[Opening MATERIAL FOR THE TASK section]
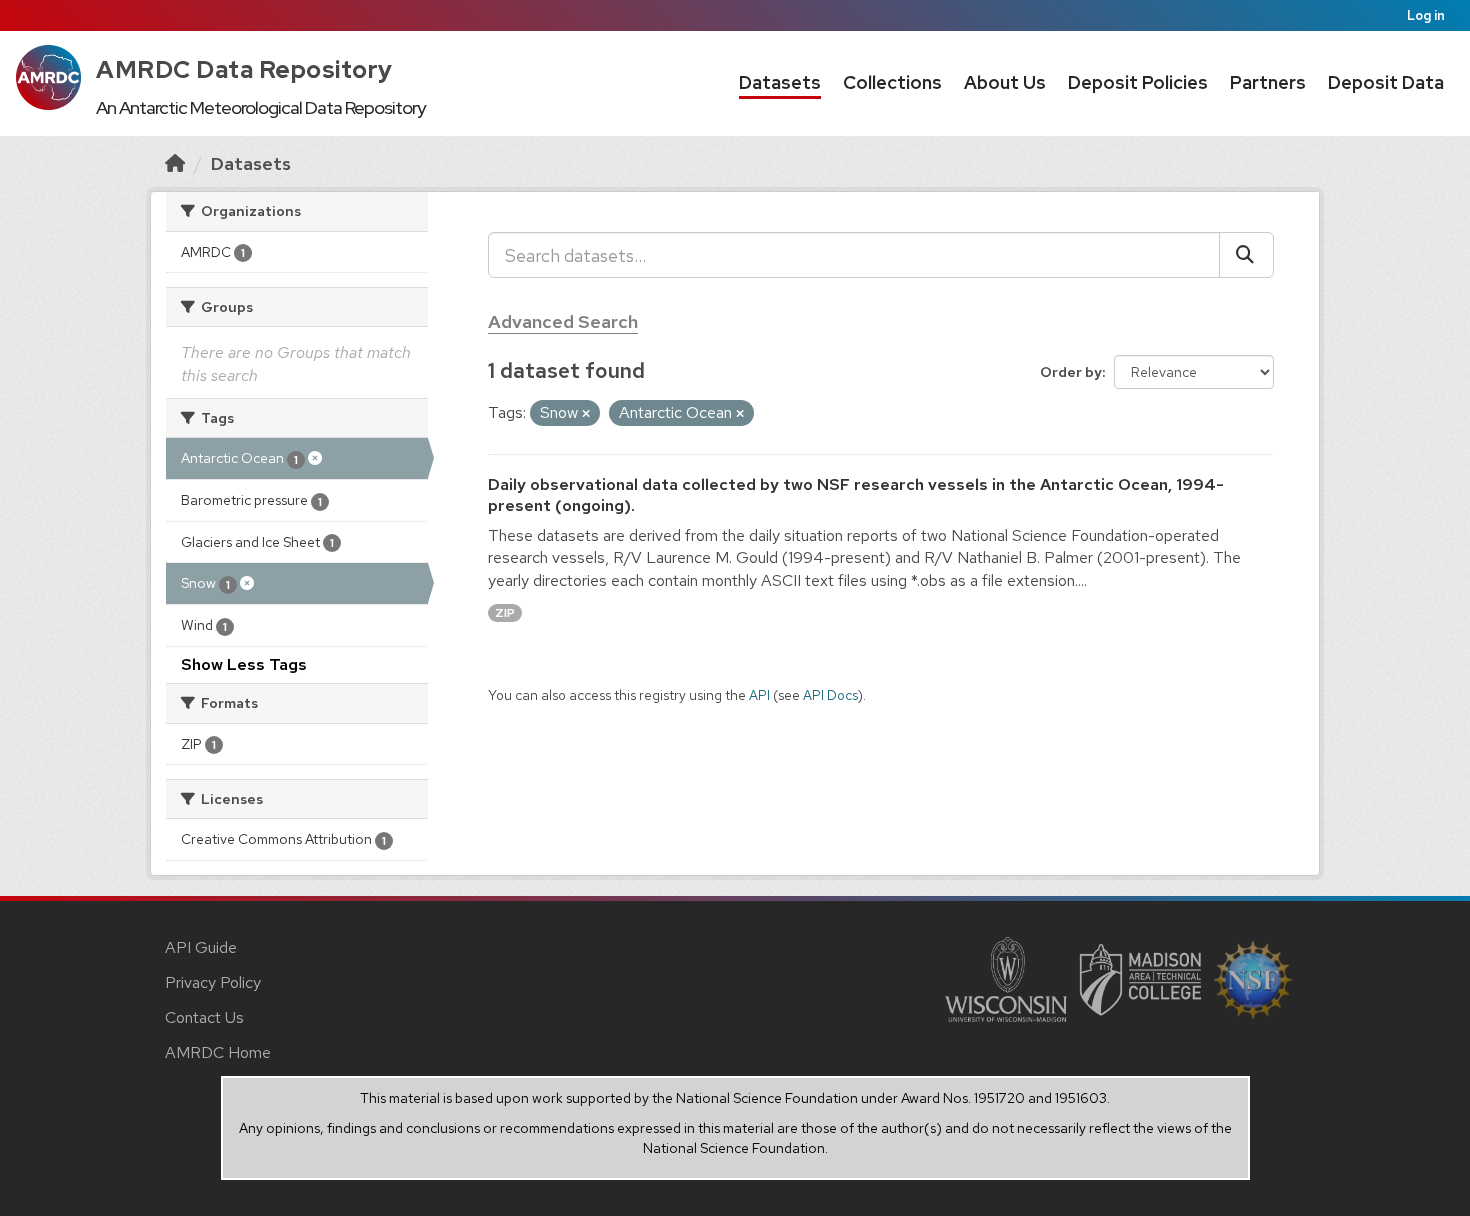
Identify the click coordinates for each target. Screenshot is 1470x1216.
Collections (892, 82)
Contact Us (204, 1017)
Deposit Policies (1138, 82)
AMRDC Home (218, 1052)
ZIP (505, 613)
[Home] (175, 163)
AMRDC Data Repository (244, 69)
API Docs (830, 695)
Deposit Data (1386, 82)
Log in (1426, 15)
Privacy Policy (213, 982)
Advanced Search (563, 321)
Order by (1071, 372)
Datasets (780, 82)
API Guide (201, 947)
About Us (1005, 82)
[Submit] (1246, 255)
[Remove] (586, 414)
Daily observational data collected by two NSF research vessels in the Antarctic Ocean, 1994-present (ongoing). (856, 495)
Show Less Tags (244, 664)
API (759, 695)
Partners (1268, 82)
[Closing MATERIAL FOR THE TASK section]
• [TASK INSTRUCTIONS]:
Word-for-word copy, no pictures: write out the entries above in full.

• [ANSWER FOR THE TASK]:
Identify the click coordinates for each target. Screenshot is 1470x1216.
Collections (892, 82)
Contact Us (204, 1017)
Deposit Policies (1138, 82)
AMRDC Home (218, 1052)
ZIP (505, 613)
[Home] (175, 163)
AMRDC Data Repository (244, 69)
API Docs (830, 695)
Deposit Data (1386, 82)
Log in (1426, 15)
Privacy Policy (213, 982)
Advanced Search (563, 321)
Order by (1071, 372)
Datasets (780, 82)
API Guide (201, 947)
About Us (1005, 82)
[Submit] (1246, 255)
[Remove] (586, 414)
Daily observational data collected by two NSF research vessels in the Antarctic Ocean, 1994-present (ongoing). (856, 495)
Show Less Tags (244, 664)
API (759, 695)
Partners (1268, 82)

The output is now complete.